Contrasting evolutionary histories of MHC class I and class II loci in grouse—Effects of selection and gene conversion
Product Type:Journal Article
Author(s):Minias, P., Z.W. Bateson, L.A. Whittingham, J.A. Johnson, S.J. Oyler-McCance, and P.O. Dunn
Suggested Citation:Minias, P., Z.W. Bateson, L.A. Whittingham, J.A. Johnson, S.J. Oyler-McCance, and P.O. Dunn. 2016. Contrasting evolutionary histories of MHC class I and class II loci in grouse—effects of selection and gene conversion. Heredity 116:466-476.
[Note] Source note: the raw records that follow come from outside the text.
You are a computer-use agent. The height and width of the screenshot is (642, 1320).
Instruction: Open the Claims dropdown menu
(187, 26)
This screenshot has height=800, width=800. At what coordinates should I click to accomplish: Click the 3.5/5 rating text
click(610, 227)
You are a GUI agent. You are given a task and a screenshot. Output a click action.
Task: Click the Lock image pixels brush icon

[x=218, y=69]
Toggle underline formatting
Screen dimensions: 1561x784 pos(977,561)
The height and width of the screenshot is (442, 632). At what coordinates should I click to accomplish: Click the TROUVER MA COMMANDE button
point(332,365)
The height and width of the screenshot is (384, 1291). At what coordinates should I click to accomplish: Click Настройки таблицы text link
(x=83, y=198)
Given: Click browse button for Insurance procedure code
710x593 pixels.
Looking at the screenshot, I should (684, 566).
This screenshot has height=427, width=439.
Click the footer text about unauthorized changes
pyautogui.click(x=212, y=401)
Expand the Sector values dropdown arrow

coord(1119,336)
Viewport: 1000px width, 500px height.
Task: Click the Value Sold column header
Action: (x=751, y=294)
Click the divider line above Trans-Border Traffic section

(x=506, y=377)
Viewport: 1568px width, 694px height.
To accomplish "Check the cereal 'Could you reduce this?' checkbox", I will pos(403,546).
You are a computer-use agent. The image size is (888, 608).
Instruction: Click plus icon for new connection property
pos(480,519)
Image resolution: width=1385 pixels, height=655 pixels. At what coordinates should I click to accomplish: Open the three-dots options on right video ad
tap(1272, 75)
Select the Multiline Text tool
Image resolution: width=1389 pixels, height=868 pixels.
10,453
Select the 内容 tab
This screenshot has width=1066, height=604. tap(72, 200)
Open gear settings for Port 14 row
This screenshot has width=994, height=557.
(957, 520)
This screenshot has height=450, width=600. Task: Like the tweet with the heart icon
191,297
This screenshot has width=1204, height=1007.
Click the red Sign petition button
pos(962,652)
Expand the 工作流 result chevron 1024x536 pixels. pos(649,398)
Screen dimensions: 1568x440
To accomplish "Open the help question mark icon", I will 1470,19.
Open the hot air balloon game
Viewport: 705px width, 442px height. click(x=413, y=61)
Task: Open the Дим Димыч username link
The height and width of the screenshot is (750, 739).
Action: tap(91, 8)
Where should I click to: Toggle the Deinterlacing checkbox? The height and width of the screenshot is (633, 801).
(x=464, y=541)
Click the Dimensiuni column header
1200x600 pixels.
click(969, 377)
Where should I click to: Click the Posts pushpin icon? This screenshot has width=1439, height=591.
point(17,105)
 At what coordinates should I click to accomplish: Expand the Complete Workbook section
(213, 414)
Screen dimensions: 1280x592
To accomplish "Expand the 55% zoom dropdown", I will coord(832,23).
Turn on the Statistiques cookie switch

Genes of the major histocompatibility complex (MHC) encode receptor molecules that are responsible for recognition of intracellular and extracellular pathogens (class I and class II genes, respectively) in vertebrates. Given the different roles of class I and II MHC genes, one might expect the strength of selection to differ between these two classes. Different selective pressures may also promote different rates of gene conversion at each class. Despite these predictions, surprisingly few studies have looked at differences between class I and II genes in terms of both selection and gene conversion. Here, we investigated the molecular evolution of MHC class I and II genes in five closely related species of prairie grouse (Centrocercus and Tympanuchus) that possess one class I and two class II loci. We found striking differences in the strength of balancing selection acting on MHC class I versus class II genes. More than half of the putative antigen-binding sites (ABS) of class II were under positive or episodic diversifying selection, compared with only 10% at class I. We also found that gene conversion had a stronger role in shaping the evolution of MHC class II than class I. Overall, the combination of strong positive (balancing) selection and frequent gene conversion has maintained higher diversity of MHC class II than class I in prairie grouse. This is one of the first studies clearly demonstrating that macroevolutionary mechanisms can act differently on genes involved in the immune response against intracellular and extracellular pathogens.